MAS8405 : Bayesian Data Analysis
- Offered for Year: 2019/20
- Module Leader(s): Dr Sarah Heaps
- Owning School: Mathematics, Statistics and Physics
- Teaching Location: Newcastle City Campus
|Semester 2 Credit Value:||10|
Bayesian inference provides an ideal approach for synthesizing information from different sources in a coherent way. In recent years great advances have been made in the application of Bayesian statistical inference to problems across a wide variety of areas within industry, such as drug development, voice recognition and credit card fraud detection. This has been made possible by the development of computational algorithms which allow posterior distributions to be found in complicated models. This module starts with an introduction to the basics of Bayesian inference before moving on to more complex models relevant to practical data analysis.
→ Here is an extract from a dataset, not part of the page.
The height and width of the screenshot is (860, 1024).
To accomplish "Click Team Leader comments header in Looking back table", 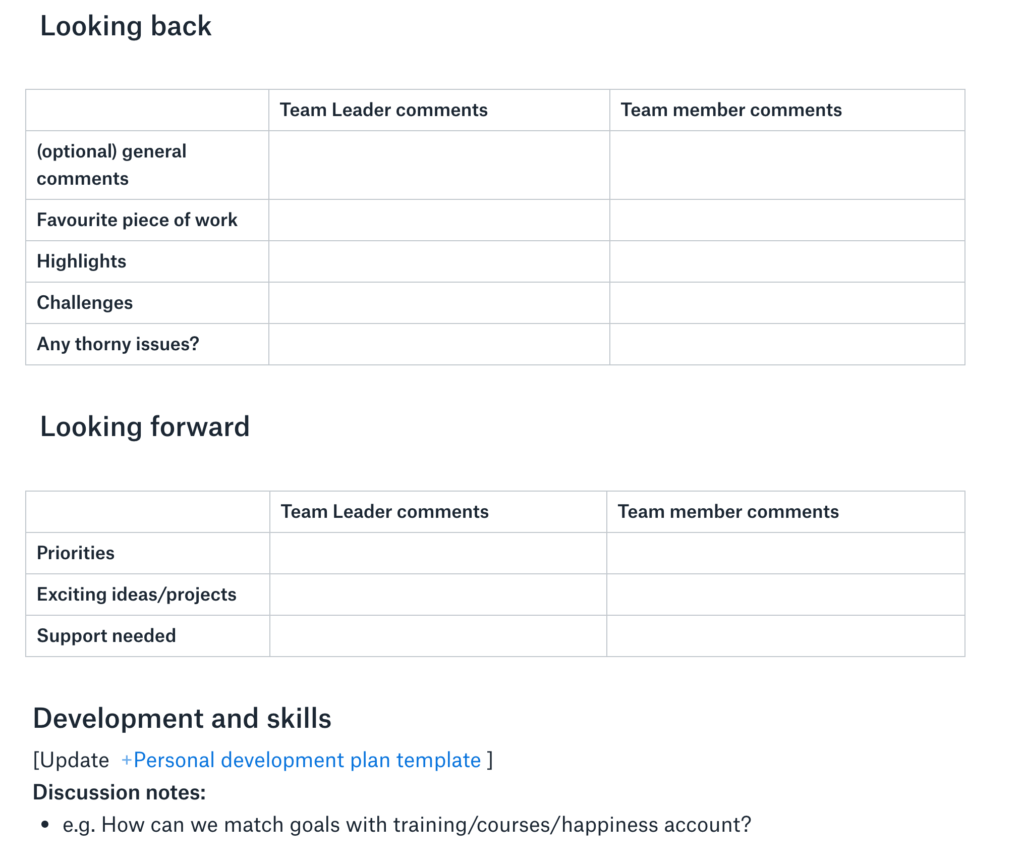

Specifically, the module aims to equip students with the following knowledge and skills:
- To gain an understanding of the principles and the practical applications of the Bayesian approach to data analysis.
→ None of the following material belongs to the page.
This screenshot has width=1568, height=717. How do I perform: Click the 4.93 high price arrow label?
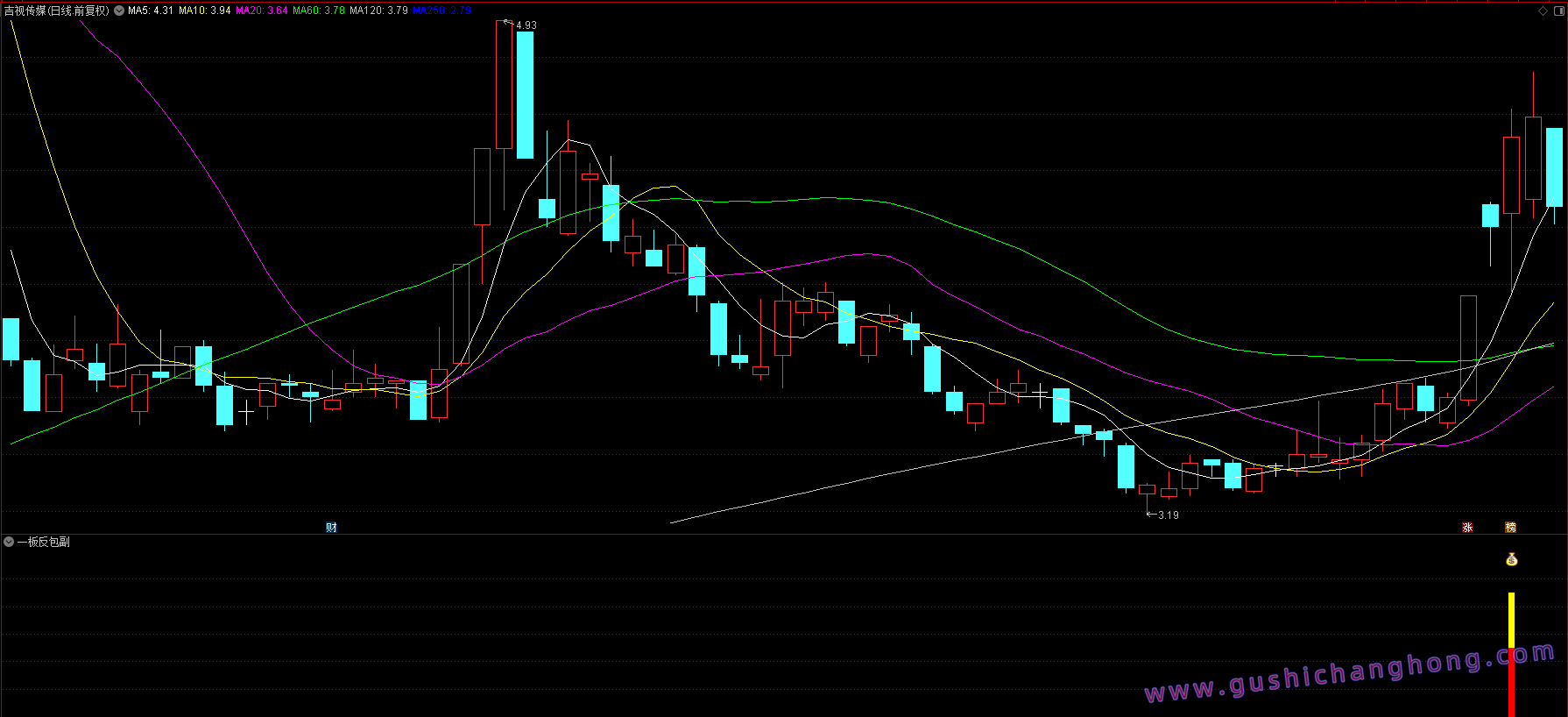pos(525,25)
- To gain knowledge of modern Bayesian computational methods and their application to industrial problems.
Outline Of Syllabus
- Conjugate Bayesian inference
- Non-conjugate models
- Markov chain Monte Carlo (MCMC); assessment of mixing and convergence
- Posterior summaries
- Applications, such as: linear models, generalized linear models, mixture models, hidden Markov models, dynamic linear models, Gaussian process regression
- Computation using R packages such as rjags
|Guided Independent Study||Assessment preparation and completion||5||0:30||2:30||Preparation for Oral Examination|
|Guided Independent Study||Assessment preparation and completion||15||1:00||15:00||Coursework exercises|
|Scheduled Learning And Teaching Activities||Lecture||9||2:00||18:00||Lectures|
|Guided Independent Study||Assessment preparation and completion||1||0:30||0:30||Oral Examination|
|Guided Independent Study||Directed research and reading||16||1:00||16:00||Background reading|
|Scheduled Learning And Teaching Activities||Practical||9||2:00||18:00||Practical sessions|
|Guided Independent Study||Project work||21||1:00||21:00||Project|
|Guided Independent Study||Independent study||9||1:00||9:00||Lecture follow-up|
Teaching Rationale And Relationship
Lectures are used for the delivery of theory and explanation of methods, illustrated with examples, and for giving general feedback on marked work. Practicals are used both for solution of problems and work requiring extensive computation and to give insight into the ideas/methods studied; they are also used to discuss the course material, identify and resolve specific queries raised by students and to allow students to receive individual feedback on marked work. Office hours provide an opportunity for more direct contact between individual students and the lecturer.
The format of resits will be determined by the Board of Examiners
|Practical/lab report||2||M||45||Up to 3 practical reports Word count: Up to 1,000 words as specified for each report.|
|Report||2||M||55||Project report Word count: Up to 1,500 words|
Zero Weighted Pass/Fail Assessments
|Oral Presentation||M||A structured discussion including a software demonstration and reflection on the key learning objectives of the coursework project.|
Assessment Rationale And Relationship
Written assignments (approximately 3 pieces of work of approximately equal weight) followed by a larger piece of project work allow the students to develop their problem solving techniques, to practise the methods learnt in the module, to assess their progress and to receive feedback; the smaller pieces of work are thus formative as well as summative assessment.
The semi-structured interview facilitates a reflective discussion about how individual students have met the learning objectives of the module and how the principles of fundamental statistics are embedded in the functionality of their project work.